Traditionally, people either performed classification on a single pixel at a time or curated their own benchmark dataset. This works fine for training, but isn’t really useful for inference. What we would really like to be able to do is sample small pixel-aligned pairs of input images and output masks from the region of overlap between both datasets. This exact situation is illustrated in the following figure:

Landsat CDL intersection

Now, let’s see what features TorchGeo has to support this kind of use case.

Datasets¶

Geospatial data comes in a wide variety of formats. TorchGeo has two separate classes of datasets to deal with this dataset diversity:

NonGeoDataset: for curated benchmark datasets, where geospatial metadata is either missing or unnecessary
GeoDataset: for uncurated raster and vector data layers, where geospatial metadata is critical for merging datasets

We have already seen the former in the Introduction to PyTorch tutorial, as EuroSAT100 is a subclass of NonGeoDataset. In this tutorial, we will focus on the latter and its advantages for working with uncurated data.

Landsat¶

First, let’s start with our Landsat imagery. We will download a couple of Landsat 7 and 8 scenes, then pass them to builtin TorchGeo datasets for each.

[ ]:

landsat_root = os.path.join(tempfile.gettempdir(), 'landsat')

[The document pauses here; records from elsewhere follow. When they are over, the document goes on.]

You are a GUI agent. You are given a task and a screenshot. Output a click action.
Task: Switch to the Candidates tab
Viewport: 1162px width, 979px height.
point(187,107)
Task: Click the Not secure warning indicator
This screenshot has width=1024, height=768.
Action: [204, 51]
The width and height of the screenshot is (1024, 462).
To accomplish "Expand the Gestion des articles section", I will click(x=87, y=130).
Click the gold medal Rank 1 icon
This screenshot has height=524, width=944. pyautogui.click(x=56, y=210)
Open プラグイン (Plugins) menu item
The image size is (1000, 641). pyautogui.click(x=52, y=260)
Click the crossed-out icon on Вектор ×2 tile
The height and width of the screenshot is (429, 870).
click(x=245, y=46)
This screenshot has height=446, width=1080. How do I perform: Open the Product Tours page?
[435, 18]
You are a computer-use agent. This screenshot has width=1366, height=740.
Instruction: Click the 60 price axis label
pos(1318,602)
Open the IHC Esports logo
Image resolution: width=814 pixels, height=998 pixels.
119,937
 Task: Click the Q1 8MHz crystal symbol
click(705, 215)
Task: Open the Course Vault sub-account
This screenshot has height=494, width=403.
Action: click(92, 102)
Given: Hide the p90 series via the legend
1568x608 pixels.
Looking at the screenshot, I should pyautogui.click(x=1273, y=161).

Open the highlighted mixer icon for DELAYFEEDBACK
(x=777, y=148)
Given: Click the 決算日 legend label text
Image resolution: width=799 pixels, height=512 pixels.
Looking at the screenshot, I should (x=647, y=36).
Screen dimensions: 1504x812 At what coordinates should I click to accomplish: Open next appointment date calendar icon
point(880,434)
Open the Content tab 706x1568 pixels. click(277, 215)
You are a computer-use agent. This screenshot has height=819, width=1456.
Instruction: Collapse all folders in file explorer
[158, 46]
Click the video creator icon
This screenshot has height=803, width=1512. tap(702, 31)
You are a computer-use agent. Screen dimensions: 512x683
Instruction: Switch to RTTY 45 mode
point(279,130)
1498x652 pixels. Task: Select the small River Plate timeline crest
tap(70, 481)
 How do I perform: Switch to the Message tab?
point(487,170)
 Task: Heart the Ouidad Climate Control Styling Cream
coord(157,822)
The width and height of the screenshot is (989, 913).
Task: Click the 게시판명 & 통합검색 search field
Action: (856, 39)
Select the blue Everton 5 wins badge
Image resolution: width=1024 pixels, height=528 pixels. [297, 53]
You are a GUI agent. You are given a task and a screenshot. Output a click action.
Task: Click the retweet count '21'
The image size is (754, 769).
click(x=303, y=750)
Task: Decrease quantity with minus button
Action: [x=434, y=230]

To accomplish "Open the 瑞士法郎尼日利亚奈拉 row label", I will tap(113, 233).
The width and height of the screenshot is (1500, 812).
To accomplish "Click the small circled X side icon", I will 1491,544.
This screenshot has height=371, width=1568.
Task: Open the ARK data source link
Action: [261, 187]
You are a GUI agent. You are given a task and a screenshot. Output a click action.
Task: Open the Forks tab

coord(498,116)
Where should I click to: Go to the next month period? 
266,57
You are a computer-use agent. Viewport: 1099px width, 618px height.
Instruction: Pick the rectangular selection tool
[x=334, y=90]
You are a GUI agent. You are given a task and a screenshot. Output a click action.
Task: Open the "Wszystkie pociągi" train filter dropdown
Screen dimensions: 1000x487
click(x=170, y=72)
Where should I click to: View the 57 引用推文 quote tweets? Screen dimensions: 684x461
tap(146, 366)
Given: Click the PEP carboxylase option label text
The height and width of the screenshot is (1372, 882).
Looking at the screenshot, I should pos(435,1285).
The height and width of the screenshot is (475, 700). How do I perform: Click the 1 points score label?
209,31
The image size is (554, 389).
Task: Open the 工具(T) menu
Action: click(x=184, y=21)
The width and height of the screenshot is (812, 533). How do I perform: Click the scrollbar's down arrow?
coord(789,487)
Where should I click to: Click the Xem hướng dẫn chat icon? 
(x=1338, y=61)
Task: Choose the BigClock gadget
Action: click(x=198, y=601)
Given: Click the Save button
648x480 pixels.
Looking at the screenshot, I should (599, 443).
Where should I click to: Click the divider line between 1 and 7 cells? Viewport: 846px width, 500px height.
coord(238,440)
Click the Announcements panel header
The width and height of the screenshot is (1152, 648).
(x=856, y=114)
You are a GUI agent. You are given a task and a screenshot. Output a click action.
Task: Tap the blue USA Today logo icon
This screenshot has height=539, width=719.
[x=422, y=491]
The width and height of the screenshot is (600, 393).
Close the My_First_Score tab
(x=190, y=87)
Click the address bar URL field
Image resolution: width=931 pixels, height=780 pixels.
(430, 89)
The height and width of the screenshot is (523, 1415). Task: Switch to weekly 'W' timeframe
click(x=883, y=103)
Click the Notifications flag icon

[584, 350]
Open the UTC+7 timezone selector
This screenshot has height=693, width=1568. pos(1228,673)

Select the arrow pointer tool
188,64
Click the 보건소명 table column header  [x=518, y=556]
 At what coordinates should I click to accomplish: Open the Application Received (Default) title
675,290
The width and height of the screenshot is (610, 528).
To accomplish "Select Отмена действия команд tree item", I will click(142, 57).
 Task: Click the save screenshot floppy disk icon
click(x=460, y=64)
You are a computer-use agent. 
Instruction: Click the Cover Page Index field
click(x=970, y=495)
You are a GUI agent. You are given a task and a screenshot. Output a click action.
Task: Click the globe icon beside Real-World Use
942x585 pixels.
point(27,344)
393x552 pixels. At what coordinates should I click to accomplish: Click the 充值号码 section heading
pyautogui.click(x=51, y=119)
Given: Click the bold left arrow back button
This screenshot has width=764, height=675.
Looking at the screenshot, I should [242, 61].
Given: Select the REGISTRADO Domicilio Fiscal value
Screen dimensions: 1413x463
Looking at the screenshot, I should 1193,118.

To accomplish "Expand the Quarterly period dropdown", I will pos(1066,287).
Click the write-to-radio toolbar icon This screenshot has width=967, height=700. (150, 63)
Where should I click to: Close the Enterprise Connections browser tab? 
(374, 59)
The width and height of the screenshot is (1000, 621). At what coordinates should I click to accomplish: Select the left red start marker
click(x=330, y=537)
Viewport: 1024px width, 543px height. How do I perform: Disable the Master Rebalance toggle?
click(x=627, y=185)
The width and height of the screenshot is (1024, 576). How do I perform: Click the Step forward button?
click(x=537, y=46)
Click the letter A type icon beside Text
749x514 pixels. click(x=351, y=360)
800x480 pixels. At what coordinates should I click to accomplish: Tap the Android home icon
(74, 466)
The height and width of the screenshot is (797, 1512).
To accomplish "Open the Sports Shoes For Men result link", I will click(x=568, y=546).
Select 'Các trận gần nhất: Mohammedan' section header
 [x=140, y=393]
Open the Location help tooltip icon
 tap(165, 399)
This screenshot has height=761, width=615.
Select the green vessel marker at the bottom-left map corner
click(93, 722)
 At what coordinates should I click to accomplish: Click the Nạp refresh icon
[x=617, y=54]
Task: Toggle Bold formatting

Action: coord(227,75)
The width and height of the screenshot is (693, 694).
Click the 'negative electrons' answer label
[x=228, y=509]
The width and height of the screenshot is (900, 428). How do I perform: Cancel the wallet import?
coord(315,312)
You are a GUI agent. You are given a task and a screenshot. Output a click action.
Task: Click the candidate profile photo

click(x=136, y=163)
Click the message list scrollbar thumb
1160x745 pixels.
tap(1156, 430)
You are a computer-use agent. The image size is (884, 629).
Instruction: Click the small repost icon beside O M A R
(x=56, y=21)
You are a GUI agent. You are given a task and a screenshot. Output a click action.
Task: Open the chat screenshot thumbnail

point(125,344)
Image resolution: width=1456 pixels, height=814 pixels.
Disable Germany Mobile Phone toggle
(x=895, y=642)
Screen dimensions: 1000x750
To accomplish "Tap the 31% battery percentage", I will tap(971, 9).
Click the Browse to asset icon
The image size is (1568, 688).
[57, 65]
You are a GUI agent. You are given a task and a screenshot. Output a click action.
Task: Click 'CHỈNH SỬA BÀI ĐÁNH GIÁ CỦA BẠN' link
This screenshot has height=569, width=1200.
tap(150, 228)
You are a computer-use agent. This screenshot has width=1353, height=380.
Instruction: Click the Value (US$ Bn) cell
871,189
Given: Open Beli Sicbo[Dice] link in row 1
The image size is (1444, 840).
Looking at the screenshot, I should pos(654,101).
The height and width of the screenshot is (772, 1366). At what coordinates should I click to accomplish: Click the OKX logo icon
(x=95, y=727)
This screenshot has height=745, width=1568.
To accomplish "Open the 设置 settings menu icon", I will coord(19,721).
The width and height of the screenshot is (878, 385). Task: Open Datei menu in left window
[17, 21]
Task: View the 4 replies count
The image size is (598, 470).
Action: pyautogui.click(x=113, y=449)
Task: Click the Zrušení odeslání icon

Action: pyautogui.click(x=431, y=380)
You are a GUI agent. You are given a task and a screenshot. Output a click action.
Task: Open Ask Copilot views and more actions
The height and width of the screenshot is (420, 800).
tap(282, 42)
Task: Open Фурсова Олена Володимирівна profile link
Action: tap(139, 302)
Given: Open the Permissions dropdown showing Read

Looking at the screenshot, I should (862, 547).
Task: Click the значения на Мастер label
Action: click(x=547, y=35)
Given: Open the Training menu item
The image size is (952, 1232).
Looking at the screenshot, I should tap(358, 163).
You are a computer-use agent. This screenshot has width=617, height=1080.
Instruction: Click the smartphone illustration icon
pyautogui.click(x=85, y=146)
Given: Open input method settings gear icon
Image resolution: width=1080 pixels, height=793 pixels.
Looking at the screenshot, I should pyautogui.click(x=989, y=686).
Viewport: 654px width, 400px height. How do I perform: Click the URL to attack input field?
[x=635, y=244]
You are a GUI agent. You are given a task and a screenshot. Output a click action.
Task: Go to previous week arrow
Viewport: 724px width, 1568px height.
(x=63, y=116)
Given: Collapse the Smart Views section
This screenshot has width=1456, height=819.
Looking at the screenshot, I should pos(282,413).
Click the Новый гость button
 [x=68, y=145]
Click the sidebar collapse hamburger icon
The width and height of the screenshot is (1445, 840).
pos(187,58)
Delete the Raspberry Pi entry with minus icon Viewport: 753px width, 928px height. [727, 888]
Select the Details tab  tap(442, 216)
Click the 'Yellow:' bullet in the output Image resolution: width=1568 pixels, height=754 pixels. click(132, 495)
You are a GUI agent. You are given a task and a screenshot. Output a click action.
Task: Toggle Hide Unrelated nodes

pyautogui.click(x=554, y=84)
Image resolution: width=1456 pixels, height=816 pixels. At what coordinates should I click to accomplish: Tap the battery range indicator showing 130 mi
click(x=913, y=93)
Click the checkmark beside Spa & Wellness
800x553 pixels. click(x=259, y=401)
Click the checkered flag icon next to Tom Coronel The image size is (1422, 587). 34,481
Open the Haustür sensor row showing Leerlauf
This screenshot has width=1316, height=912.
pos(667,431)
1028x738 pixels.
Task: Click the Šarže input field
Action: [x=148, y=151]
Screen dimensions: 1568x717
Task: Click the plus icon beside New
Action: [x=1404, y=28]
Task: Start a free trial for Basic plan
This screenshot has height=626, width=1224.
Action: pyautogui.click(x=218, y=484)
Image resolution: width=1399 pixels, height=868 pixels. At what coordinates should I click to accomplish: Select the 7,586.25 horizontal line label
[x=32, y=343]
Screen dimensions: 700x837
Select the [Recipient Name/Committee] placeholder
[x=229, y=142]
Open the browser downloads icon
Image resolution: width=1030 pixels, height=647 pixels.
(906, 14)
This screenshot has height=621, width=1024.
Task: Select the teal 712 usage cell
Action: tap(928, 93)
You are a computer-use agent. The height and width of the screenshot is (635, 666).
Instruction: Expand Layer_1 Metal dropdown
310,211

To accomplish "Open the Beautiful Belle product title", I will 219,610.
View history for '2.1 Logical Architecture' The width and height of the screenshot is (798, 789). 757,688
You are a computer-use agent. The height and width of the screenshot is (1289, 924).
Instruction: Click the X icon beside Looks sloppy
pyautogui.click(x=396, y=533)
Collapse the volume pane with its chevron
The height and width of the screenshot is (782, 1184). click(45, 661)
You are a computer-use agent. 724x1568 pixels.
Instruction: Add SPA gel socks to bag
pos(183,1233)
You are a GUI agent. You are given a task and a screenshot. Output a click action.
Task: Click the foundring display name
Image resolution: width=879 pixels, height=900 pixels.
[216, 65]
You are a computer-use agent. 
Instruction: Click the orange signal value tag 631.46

url = 'https://hf.co/datasets/torchgeo/tutorials/resolve/ff30b729e3cbf906148d69a4441cc68023898924/'
landsat7_url = url + 'LE07_L2SP_022032_20230725_20230820_02_T1.tar.gz'
landsat8_url = url + 'LC08_L2SP_023032_20230831_20230911_02_T1.tar.gz'

download_and_extract_archive(landsat7_url, landsat_root)
download_and_extract_archive(landsat8_url, landsat_root)

landsat7_bands = ['SR_B1', 'SR_B2', 'SR_B3', 'SR_B4', 'SR_B5', 'SR_B7']
landsat8_bands = ['SR_B2', 'SR_B3', 'SR_B4', 'SR_B5', 'SR_B6', 'SR_B7']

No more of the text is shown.